AIM OF THE TASK: Output these lines as a JSON list of strings, one string per line, leaving out blank lines.

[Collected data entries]
=====

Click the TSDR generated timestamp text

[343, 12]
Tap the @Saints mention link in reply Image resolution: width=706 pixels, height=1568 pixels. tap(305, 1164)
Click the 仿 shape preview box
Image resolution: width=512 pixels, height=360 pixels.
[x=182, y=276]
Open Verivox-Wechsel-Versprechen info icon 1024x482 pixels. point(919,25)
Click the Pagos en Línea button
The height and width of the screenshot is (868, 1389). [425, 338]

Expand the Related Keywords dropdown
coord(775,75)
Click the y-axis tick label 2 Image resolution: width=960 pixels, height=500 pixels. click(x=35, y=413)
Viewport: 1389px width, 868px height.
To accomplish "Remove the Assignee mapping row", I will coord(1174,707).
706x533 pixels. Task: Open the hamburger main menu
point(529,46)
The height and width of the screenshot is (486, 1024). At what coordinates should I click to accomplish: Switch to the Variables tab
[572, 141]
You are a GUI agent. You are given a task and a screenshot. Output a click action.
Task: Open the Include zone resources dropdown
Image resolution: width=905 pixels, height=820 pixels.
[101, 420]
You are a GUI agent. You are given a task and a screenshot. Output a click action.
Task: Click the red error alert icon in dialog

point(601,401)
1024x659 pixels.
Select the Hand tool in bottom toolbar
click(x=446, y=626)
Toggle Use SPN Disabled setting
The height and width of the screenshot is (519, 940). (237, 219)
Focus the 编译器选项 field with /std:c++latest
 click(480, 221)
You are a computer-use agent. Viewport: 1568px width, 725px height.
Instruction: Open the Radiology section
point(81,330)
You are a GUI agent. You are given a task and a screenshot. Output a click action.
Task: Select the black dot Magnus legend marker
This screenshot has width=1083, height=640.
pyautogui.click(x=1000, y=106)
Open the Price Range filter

=====

ANSWER TO THIS PROBLEM:
[
  "Click the TSDR generated timestamp text",
  "[343, 12]",
  "Tap the @Saints mention link in reply Image resolution: width=706 pixels, height=1568 pixels. tap(305, 1164)",
  "Click the 仿 shape preview box",
  "Image resolution: width=512 pixels, height=360 pixels.",
  "[x=182, y=276]",
  "Open Verivox-Wechsel-Versprechen info icon 1024x482 pixels. point(919,25)",
  "Click the Pagos en Línea button",
  "The height and width of the screenshot is (868, 1389). [425, 338]",
  "Expand the Related Keywords dropdown",
  "coord(775,75)",
  "Click the y-axis tick label 2 Image resolution: width=960 pixels, height=500 pixels. click(x=35, y=413)",
  "Viewport: 1389px width, 868px height.",
  "To accomplish \"Remove the Assignee mapping row\", I will coord(1174,707).",
  "706x533 pixels. Task: Open the hamburger main menu",
  "point(529,46)",
  "The height and width of the screenshot is (486, 1024). At what coordinates should I click to accomplish: Switch to the Variables tab",
  "[572, 141]",
  "You are a GUI agent. You are given a task and a screenshot. Output a click action.",
  "Task: Open the Include zone resources dropdown",
  "Image resolution: width=905 pixels, height=820 pixels.",
  "[101, 420]",
  "You are a GUI agent. You are given a task and a screenshot. Output a click action.",
  "Task: Click the red error alert icon in dialog",
  "point(601,401)",
  "1024x659 pixels.",
  "Select the Hand tool in bottom toolbar",
  "click(x=446, y=626)",
  "Toggle Use SPN Disabled setting",
  "The height and width of the screenshot is (519, 940). (237, 219)",
  "Focus the 编译器选项 field with /std:c++latest",
  " click(480, 221)",
  "You are a computer-use agent. Viewport: 1568px width, 725px height.",
  "Instruction: Open the Radiology section",
  "point(81,330)",
  "You are a GUI agent. You are given a task and a screenshot. Output a click action.",
  "Task: Select the black dot Magnus legend marker",
  "This screenshot has width=1083, height=640.",
  "pyautogui.click(x=1000, y=106)",
  "Open the Price Range filter"
]